A block of data -
───
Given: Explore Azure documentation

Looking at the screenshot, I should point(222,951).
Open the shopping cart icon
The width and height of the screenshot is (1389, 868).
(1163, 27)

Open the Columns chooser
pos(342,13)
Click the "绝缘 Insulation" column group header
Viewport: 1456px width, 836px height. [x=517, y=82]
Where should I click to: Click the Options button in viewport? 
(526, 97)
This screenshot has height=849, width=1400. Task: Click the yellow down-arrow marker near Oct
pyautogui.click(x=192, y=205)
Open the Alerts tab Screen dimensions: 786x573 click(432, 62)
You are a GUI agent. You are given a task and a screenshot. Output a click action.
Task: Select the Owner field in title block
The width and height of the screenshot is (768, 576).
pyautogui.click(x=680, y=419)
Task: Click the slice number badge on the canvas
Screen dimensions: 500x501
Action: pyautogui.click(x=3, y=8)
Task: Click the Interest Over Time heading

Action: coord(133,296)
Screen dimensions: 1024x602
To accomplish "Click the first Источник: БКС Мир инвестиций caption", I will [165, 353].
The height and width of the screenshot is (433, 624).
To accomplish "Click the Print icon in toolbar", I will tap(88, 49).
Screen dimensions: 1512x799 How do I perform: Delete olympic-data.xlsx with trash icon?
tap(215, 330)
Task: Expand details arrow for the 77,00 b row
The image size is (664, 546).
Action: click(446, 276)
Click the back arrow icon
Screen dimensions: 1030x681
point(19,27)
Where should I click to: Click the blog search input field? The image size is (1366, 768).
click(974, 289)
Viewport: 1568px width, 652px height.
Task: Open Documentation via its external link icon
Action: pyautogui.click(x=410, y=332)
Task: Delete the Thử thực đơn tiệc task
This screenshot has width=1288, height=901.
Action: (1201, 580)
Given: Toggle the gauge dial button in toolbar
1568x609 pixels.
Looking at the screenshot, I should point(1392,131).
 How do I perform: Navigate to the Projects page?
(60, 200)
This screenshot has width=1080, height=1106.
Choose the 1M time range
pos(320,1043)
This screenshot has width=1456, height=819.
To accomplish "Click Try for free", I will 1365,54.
───
Work required - Rescale the entries from the line containing "Task: Click the slice" down to the line containing "will tap(88, 49).", both included, and give all of those lines again, requests included. Multiply every coordinate in the answers by 0.45 and round to whole numbers, with halves rounding up.

Task solution -
Task: Click the slice number badge on the canvas
Screen dimensions: 500x501
Action: pyautogui.click(x=1, y=4)
Task: Click the Interest Over Time heading

Action: coord(60,133)
Screen dimensions: 1024x602
To accomplish "Click the first Источник: БКС Мир инвестиций caption", I will [74, 159].
The height and width of the screenshot is (433, 624).
To accomplish "Click the Print icon in toolbar", I will tap(40, 22).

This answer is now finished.